(Pixel coordinate grounding data)
━━━━━━━━━━━━━━━━

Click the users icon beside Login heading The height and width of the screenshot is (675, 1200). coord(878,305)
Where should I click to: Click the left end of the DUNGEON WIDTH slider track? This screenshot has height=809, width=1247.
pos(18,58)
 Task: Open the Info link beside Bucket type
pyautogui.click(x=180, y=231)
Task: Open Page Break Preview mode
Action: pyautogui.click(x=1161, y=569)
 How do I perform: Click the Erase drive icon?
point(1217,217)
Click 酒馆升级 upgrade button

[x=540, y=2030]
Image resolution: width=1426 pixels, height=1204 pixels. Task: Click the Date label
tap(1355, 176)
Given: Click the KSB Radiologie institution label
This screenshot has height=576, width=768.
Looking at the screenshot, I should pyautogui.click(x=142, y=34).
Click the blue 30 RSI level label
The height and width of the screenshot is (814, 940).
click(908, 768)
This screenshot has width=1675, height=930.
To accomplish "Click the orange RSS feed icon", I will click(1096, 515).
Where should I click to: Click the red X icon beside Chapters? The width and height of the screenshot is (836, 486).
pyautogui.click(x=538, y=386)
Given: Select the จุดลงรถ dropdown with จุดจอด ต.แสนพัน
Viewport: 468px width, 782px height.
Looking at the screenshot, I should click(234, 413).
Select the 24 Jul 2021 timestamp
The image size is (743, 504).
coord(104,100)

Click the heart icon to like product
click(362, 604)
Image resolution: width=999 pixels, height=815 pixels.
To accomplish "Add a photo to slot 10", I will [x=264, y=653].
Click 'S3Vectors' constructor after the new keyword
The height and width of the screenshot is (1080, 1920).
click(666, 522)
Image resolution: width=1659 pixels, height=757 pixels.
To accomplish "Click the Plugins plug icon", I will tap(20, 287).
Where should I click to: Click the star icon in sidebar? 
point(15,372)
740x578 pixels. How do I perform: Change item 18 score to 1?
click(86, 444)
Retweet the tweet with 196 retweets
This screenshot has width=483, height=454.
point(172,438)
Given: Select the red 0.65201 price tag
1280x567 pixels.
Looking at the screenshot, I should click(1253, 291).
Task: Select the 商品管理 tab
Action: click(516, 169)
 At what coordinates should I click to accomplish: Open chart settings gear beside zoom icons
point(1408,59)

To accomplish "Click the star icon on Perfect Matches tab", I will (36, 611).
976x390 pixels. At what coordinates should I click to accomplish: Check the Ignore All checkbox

━━━━━━━━━━━━━━━━

Return all lines above that mention the word "Given".

Given: Click the KSB Radiologie institution label
Given: Select the จุดลงรถ dropdown with จุดจอด ต.แสนพัน
Given: Select the red 0.65201 price tag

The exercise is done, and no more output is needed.